しかし、一部の区間だけとても走れたものではないところもありました。それは「におい」が原因です。トラックなどが何台か出入りしている場所を通り過ぎた時に、ものすごいにおいがしてきて思わず顔をしかめてしまいました。しばらく走り続けてもそのにおいが続いていたのには本当に参ってしまいました。何のにおいかわからず、自分の乗っているロードバイクに変なものでもついてしまったのではないかと思ったくらいです。

そんなことがありながらも上野市の街に到着しました。本当はここらで休憩でもしようかなと考えていましたが、時間がまだ早く休憩はせずに進むことにします。上野城くらい見ておいてもよかったのかなと思いました。

上野市からは25号線に入って月ヶ瀬・柳生を目指すルートにしていました。以前一度だけ柳生までは行ったことがあったので、これならば迷わず帰ることができるはずです。

地図で見ていると25号線は2本あるようです。大きい25号線として名阪国道がありますが、その横にも25号線が走っておりツーリングマップルでは景色のいい道としてラインがひかれていました。

しかし、実際に行ってみると思った以上に道幅の狭い道路でした。ここまでは結構いいペースで走っていましたので、少しゆっくりと走ることにしました。

梅林の山

しばらく25号線を走ると名張川を渡る五月橋がありました。この橋を越えたところを右折すると月ヶ瀬に向かう4号線になるようです。

この4号線からは再び登り区間に入ります。といってもそれほど激しい登りではないため、木漏れ日の中を気分よく進んでいきました。今回は8月という季節で月ヶ瀬に訪れることになりましたが、ここは春が人気の場所なようです。というのも月ヶ瀬は関西屈指の梅林として有名なようで、2月の下旬から3月にかけて1万本の梅が咲くのだそうです。来年はぜひその期間に走ってみたいなと思いました。交通量が心配ではありますが。

さて、この月ヶ瀬あたりを走っているときに少し気がかりなことがありました。それは何も店がないということです。実はここらで補給でもしようかなと考えていたのですが、店も見当たらなければ自販機もないという状態がしばらく続いていたのです。どんどんボトルの水もなくなってきてどうしようかと思ったくらいです。

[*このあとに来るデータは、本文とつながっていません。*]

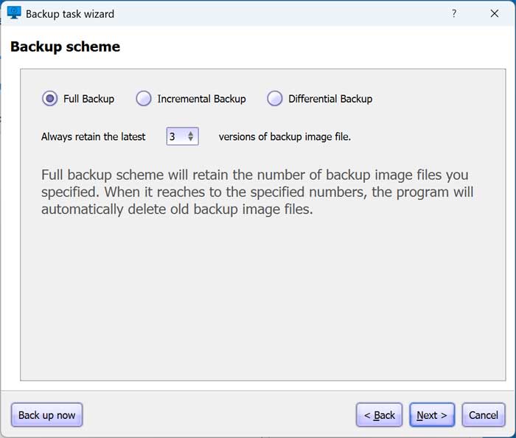
Task: Choose the Incremental Backup option
Action: tap(144, 99)
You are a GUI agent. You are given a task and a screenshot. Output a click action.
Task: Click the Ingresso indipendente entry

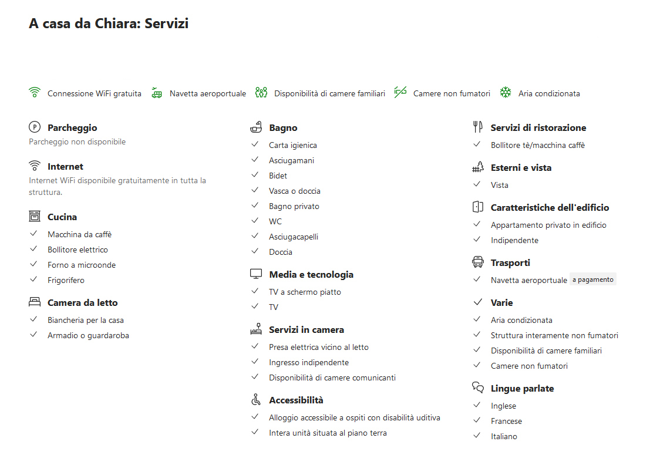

八幡橋を越えたところでようやく自販機を発見したのですぐに自転車を止めて飲み物を補給しました。そろそろ暑くなりだしてきて大量の汗をかいていたためペットボトル1本を丸々飲み干してしまうくらいでした。しばらく、水を飲みながら休憩して、それから出発するとすぐその先にお茶屋さんがありました。これならここで休憩しておいてもよかったなと思ってしまいました。まぁこういうのも初めて走る旅の面白さでしょう。

ここからは柳生に向かうのですが、この辺りが非常にきつかったです。というのも工事をしているところを通り過ぎたら急に斜度が跳ね上がったからです。一瞬立ち止まってしまいそうになりながらも、何とかダンシングで乗り越えてその後もダンシングメインでスピードは気にせずに進むことにしました。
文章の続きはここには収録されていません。